Animated menu with music
Scene Access with 12 cues and remote access
Subtitles/Captions in English, Italian with remote access
10 Deleted Scenes
1 Documentaries
1 Featurette(s)
1 Feature/Episode commentary by director Mariano Baino
Weblink/DVD-ROM Material
Packaging: Gladiator style 2-pack
Picture Disc
2 Discs
1-Sided disc(s)
Layers: RSDL
Layers Switch: 00h:32m:24s

Extra Extras:
  1. Three Short Films by Baino
  2. Booklet
  3. Blooper Reel
  4. Galleries
  5. Music Video
Extras Review: NoShame offers this movie in both a standard one-disc edition and a limited (3000-piece) two-disc boxed edition. The contents on disc 1 are identical in both sets, and they're quite substantial in and of themselves. Baino provides a nonstop commentary discussing the film and its origins, among other topics, and he addresses many of the areas in which the film doesn't work or where things didn't turn out quite as he expected them to. In addition, Deep into Dark Waters (50m:25s) provides behind-the-scenes footage and substantial interviews with cast and crew as they detail the nightmarish shoot in the Ukraine, from the lackadaisical attitude of the Ukrainian crew to the necessity of having film stock bought on the Moscow black market and shipped to the studio in Kiev. To top it all off, the cast learns that they're shooting only 17 km from Chernobyl and that their food and drink is quite radioactive. It's quite astonishing that this picture ever got completed, given all the insanity surrounding it. A silent blooper reel running about 3m offers some screwups, with Baino's commentary. The deleted scenes section contains just about everything ever snipped from the movie in creating this director's cut, totalling about 7m. There are about ten scenes of any substantiality, while many of the "deleted scenes" are quite literally only a handful of frames. Finally, a gallery contains well over a hundred behind-the-scenes stills and artwork.

If that's not enough for you, there's the limited edition. This features a 48-page booklet crammed with more artwork and storyboards, script excerpts, a Baino bio, production notes and more. A second disc includes three short films from Baino.

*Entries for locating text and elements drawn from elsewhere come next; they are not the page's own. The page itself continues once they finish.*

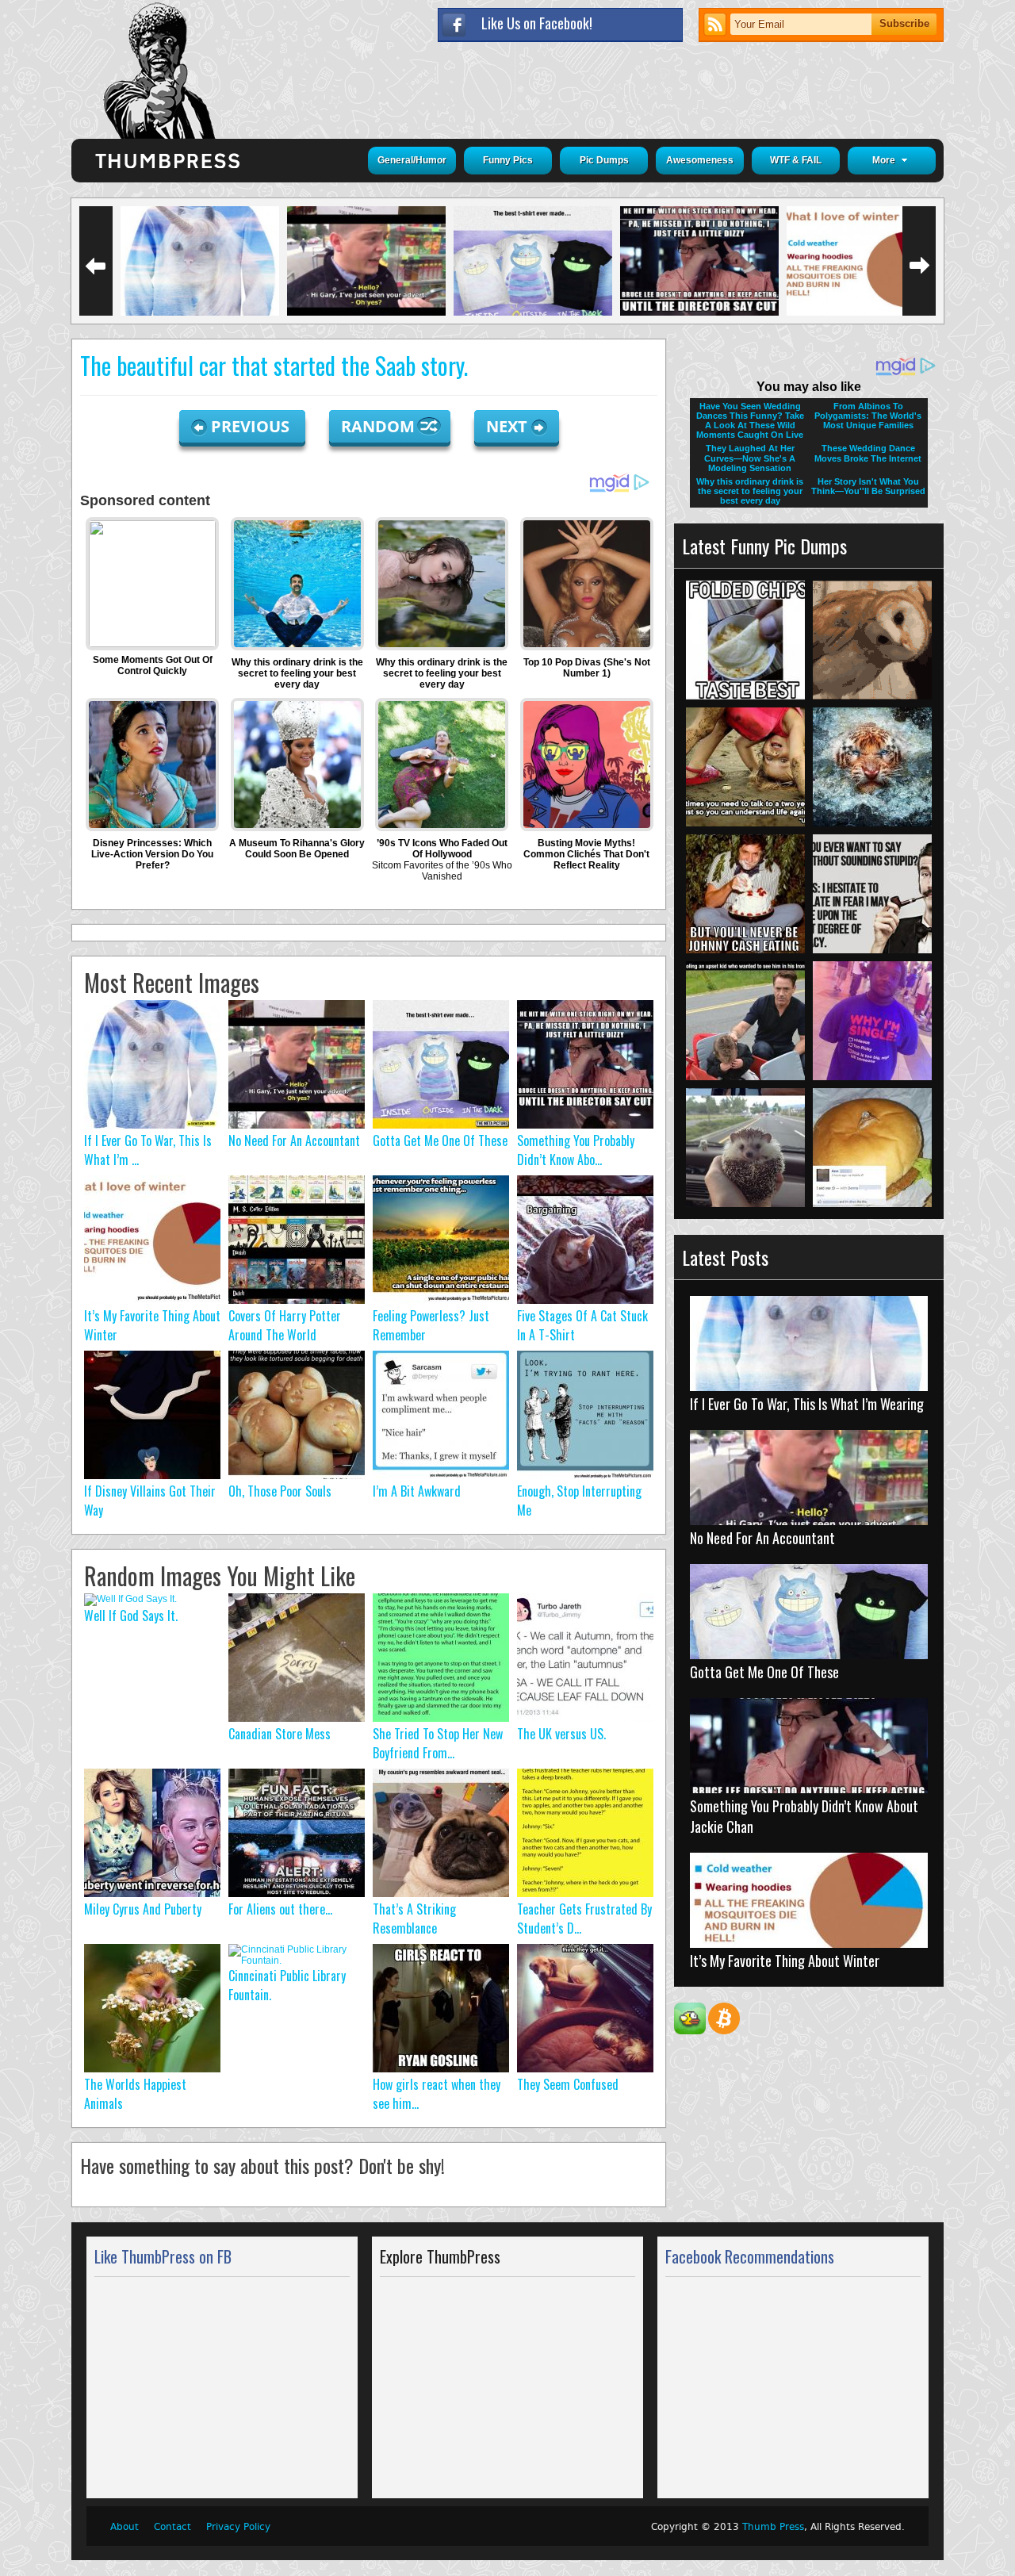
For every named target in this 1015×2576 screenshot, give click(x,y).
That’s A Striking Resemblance (414, 1918)
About (124, 2526)
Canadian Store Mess (279, 1733)
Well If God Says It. (131, 1615)
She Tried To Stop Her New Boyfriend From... (438, 1743)
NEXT (506, 426)
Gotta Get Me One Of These (440, 1140)
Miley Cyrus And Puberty (142, 1909)
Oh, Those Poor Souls (279, 1491)
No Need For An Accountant (294, 1140)
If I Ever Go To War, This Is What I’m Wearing (807, 1403)
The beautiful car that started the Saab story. (274, 365)
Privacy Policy (238, 2526)
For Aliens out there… (280, 1909)
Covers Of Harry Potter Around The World (284, 1325)
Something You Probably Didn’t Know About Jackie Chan (804, 1816)
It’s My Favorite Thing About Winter (784, 1960)
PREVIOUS (252, 426)
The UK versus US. (561, 1733)
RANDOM (380, 426)
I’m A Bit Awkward (417, 1491)
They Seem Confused (568, 2084)
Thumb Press (773, 2526)
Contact (172, 2526)
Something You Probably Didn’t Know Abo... (575, 1150)
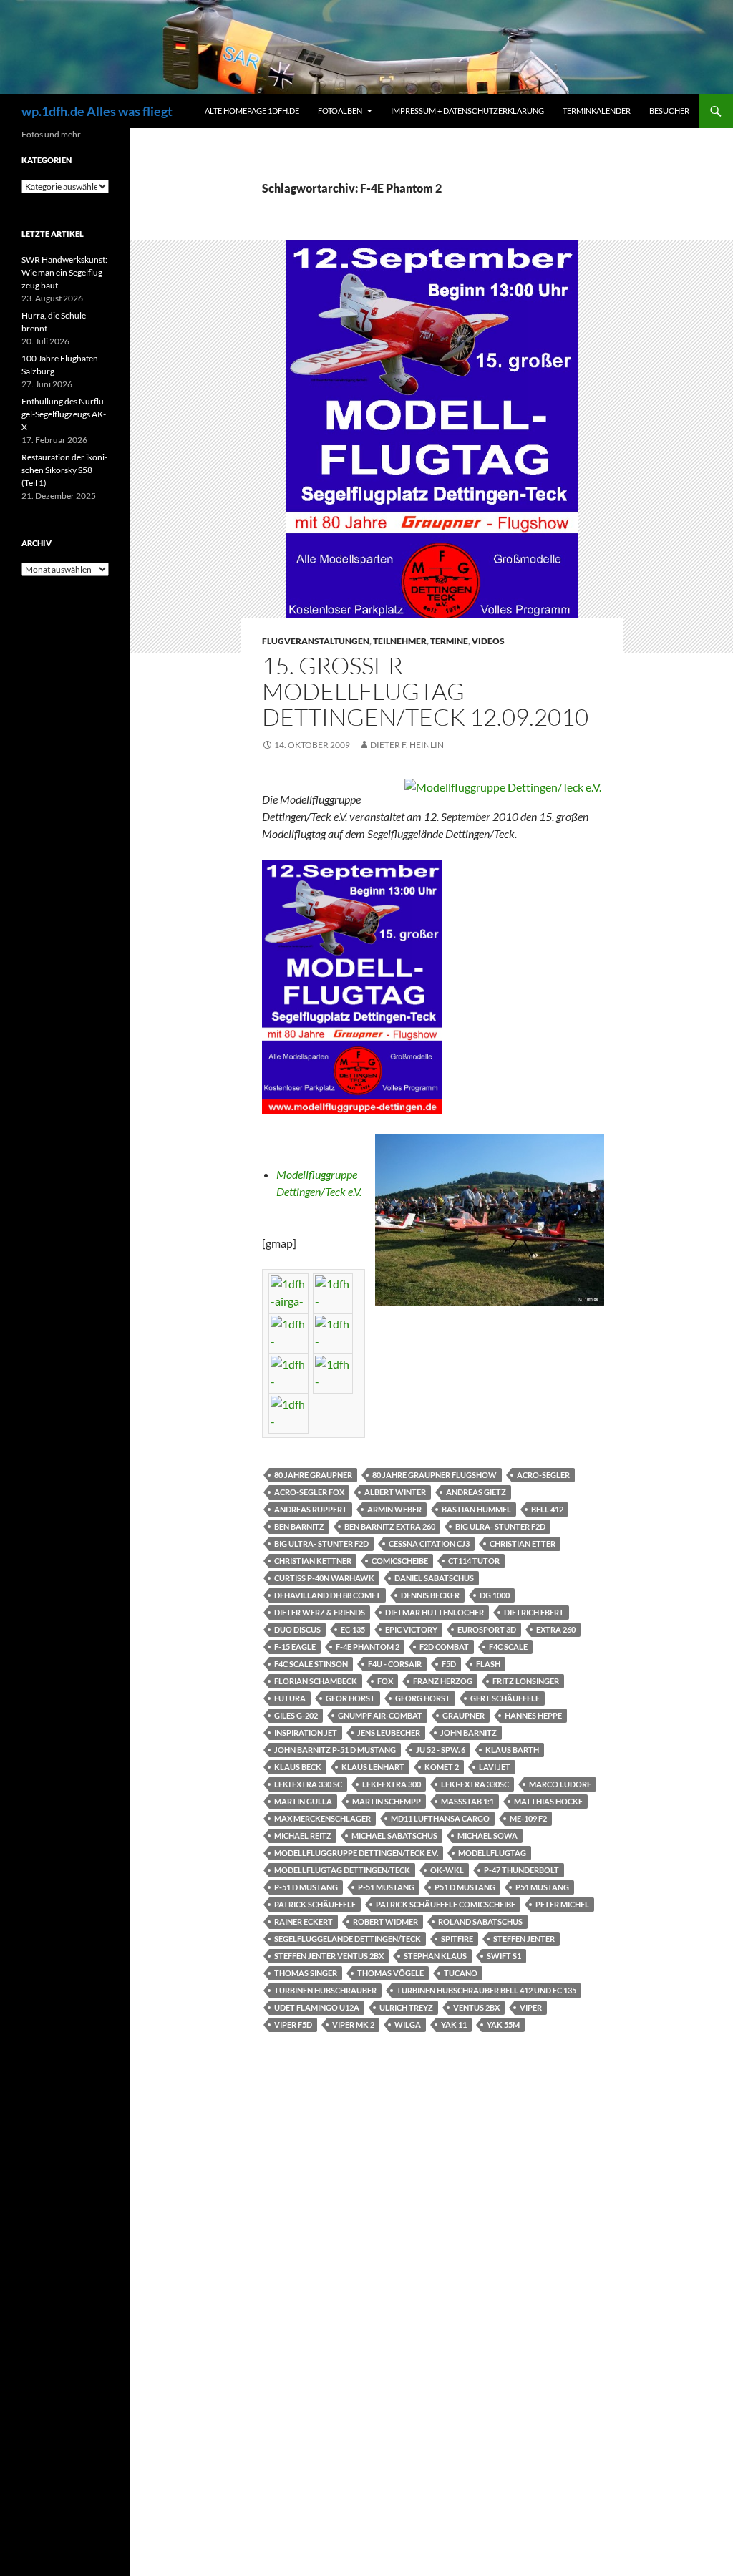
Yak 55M (503, 2024)
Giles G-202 (296, 1715)
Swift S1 (504, 1955)
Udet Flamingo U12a (316, 2007)
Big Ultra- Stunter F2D (321, 1543)
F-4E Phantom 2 (367, 1646)
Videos (488, 641)
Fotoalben (340, 110)
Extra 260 (556, 1629)
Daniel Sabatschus (434, 1578)
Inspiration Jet (305, 1732)
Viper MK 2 (353, 2024)
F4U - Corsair (395, 1663)
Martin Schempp (386, 1801)
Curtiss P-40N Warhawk (324, 1578)
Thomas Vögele (390, 1973)
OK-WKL (447, 1870)
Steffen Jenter (524, 1938)
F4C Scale (508, 1646)
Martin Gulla (303, 1801)
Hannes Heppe (533, 1715)
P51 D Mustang (465, 1887)
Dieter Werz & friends (319, 1612)
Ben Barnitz (299, 1526)
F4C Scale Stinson (311, 1663)
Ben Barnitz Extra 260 (389, 1526)
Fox (385, 1681)
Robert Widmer (385, 1921)
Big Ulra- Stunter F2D (500, 1526)
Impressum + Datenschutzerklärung (467, 110)
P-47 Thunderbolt (521, 1870)
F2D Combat (444, 1646)
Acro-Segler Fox (309, 1492)
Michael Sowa (487, 1835)
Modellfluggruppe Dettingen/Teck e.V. (356, 1852)
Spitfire (457, 1938)
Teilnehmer (400, 641)
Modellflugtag (492, 1852)
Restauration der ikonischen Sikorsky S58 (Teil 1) (64, 470)
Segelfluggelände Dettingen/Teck (347, 1938)
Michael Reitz (302, 1835)
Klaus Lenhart (372, 1766)
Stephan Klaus (435, 1955)
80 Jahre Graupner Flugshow (434, 1474)
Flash (488, 1663)
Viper (531, 2007)
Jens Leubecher (388, 1732)
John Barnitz (468, 1732)
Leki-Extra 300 (391, 1784)
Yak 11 (454, 2024)
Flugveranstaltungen (315, 641)
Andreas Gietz (476, 1492)
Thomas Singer (305, 1973)
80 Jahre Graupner (313, 1474)
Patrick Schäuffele (315, 1904)
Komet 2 (441, 1766)
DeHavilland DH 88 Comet (327, 1595)
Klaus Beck (297, 1766)
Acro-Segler (543, 1474)
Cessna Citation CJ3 (429, 1543)
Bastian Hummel (476, 1509)
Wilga (407, 2024)
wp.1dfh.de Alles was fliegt (97, 111)
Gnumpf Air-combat (380, 1715)
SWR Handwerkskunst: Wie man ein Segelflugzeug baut (64, 272)
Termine (449, 641)
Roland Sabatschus (480, 1921)
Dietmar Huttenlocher (434, 1612)
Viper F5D (293, 2024)
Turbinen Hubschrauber (325, 1990)
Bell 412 (547, 1509)
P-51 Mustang (386, 1887)
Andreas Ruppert (310, 1509)
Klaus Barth (512, 1749)
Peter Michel (562, 1904)
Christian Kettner (312, 1560)
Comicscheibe (400, 1560)
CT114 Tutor (474, 1560)
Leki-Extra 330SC (475, 1784)
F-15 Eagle (295, 1646)
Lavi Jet (494, 1766)
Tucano (460, 1973)
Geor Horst (350, 1698)
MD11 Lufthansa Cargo (440, 1818)
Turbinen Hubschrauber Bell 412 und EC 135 (486, 1990)
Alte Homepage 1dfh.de (252, 110)
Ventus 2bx (476, 2007)
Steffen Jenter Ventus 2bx (329, 1955)
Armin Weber (394, 1509)
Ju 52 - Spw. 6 (440, 1749)
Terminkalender (597, 110)
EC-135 (353, 1629)
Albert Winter (395, 1492)
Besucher (669, 110)
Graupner (463, 1715)
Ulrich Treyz (406, 2007)
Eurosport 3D (486, 1629)
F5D (449, 1663)
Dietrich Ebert (534, 1612)
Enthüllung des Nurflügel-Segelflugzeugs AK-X (64, 414)
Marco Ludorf (560, 1784)
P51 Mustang (542, 1887)
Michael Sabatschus (394, 1835)
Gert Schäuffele (505, 1698)
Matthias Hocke (548, 1801)
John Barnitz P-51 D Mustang (335, 1749)
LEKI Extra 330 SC (308, 1784)
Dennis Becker (430, 1595)
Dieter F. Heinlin (407, 744)
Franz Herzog (442, 1681)
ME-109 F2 (528, 1818)
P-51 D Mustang (306, 1887)
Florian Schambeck (315, 1681)
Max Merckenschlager (322, 1818)
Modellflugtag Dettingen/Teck (342, 1870)
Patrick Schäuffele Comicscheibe (445, 1904)
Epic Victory (411, 1629)
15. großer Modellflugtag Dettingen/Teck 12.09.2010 (425, 691)
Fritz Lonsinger (525, 1681)
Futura (290, 1698)
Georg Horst (422, 1698)
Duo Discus (297, 1629)
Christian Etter (522, 1543)
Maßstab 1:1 (467, 1801)
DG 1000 (495, 1595)
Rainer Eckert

Dream Car, his first short film, is an equally nightmarish take on a young man's desire to obtain a nice car to attract girls. Garuncula looks at a warped sadomasochist who goes out looking for a victim, only to find that the woman he encounters is far more than he bargained for. Finally, Never Ever After is a brief cautionary fairy tale about women's self-image and loathing for their own bodies. These shorts clearly track Baino's development and elements of these pictures can also be seen in Dark Water. All contain an optional director's commentary, plus Never Ever After includes both a making-of featurette and a DVD-ROM version of the screenplay. There's a brief gallery of stills and artwork for these short films and a music video, The Face and the Body by Cecily Fay, directed by Baino, that continues the theme of dissociation and body image explored in Never Ever After. The crowning touch for the collector is a hefty reproduction of the demon's stone amulet (all in one piece, so beware!) at about half the size it appears in the film. An overwhelming package of goodies, mysteriously omitting only the theatrical trailer.

Extras Grade: A
 

Final Comments

An impressive horror debut that makes one want to leave the light on, in a lavish special edition, with a superb transfer.